Retype, character for character, the line containing "Where should I click to: Return" along with each line after it through the end of the data, and only those.
#### Source data ####
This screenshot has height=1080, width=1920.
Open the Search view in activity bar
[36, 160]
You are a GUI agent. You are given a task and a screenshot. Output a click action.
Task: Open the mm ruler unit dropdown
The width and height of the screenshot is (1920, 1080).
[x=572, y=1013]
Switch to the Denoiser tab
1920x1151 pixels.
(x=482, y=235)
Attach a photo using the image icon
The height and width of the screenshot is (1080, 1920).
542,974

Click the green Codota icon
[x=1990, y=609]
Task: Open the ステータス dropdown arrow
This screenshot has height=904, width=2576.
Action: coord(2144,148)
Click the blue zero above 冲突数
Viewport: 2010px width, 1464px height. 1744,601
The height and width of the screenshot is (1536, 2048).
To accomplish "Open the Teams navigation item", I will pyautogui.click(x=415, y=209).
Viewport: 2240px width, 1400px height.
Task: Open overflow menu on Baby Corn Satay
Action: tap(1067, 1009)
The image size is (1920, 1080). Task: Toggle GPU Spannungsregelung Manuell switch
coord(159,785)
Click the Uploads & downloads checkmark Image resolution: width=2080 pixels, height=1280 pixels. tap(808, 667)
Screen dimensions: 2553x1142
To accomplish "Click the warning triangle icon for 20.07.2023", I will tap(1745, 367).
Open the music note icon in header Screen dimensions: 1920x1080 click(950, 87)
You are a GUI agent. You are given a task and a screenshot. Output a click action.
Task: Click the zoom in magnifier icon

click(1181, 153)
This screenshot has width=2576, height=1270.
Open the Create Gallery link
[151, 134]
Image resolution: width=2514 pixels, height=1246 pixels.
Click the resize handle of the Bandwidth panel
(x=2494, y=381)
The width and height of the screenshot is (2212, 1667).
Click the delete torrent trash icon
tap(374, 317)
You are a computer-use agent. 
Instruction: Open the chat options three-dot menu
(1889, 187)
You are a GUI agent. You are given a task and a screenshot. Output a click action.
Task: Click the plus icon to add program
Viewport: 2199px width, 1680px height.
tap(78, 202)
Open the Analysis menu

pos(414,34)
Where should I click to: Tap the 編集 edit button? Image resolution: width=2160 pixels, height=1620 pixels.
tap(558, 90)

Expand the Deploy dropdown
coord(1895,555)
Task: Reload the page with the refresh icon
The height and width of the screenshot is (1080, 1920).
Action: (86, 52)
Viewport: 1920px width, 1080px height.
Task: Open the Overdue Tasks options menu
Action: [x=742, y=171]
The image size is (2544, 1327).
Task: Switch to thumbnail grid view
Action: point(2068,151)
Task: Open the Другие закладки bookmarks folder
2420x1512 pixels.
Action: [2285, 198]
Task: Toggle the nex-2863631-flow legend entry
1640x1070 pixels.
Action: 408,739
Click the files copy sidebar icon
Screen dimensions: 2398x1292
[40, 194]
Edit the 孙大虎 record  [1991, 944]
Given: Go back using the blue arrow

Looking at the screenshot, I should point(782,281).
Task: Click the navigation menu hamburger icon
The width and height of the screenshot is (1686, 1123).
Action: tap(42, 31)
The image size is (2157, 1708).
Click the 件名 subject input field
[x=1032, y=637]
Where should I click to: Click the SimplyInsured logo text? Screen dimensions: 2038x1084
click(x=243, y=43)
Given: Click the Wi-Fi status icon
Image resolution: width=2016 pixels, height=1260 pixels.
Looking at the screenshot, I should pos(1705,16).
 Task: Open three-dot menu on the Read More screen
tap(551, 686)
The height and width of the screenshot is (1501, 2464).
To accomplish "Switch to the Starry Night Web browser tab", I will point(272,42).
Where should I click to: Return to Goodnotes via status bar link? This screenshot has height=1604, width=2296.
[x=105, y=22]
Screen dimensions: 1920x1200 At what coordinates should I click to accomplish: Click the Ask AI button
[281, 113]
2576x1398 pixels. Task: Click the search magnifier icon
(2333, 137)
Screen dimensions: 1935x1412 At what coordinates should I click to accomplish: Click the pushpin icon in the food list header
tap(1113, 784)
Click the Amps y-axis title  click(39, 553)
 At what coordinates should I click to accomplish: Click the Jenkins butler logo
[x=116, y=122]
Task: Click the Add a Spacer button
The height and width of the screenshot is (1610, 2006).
####
▶ [Solved problem]
Where should I click to: Return to Goodnotes via status bar link? This screenshot has height=1604, width=2296.
[x=105, y=22]
Screen dimensions: 1920x1200 At what coordinates should I click to accomplish: Click the Ask AI button
[281, 113]
2576x1398 pixels. Task: Click the search magnifier icon
(2333, 137)
Screen dimensions: 1935x1412 At what coordinates should I click to accomplish: Click the pushpin icon in the food list header
tap(1113, 784)
Click the Amps y-axis title  click(39, 553)
 At what coordinates should I click to accomplish: Click the Jenkins butler logo
[x=116, y=122]
Task: Click the Add a Spacer button
The height and width of the screenshot is (1610, 2006).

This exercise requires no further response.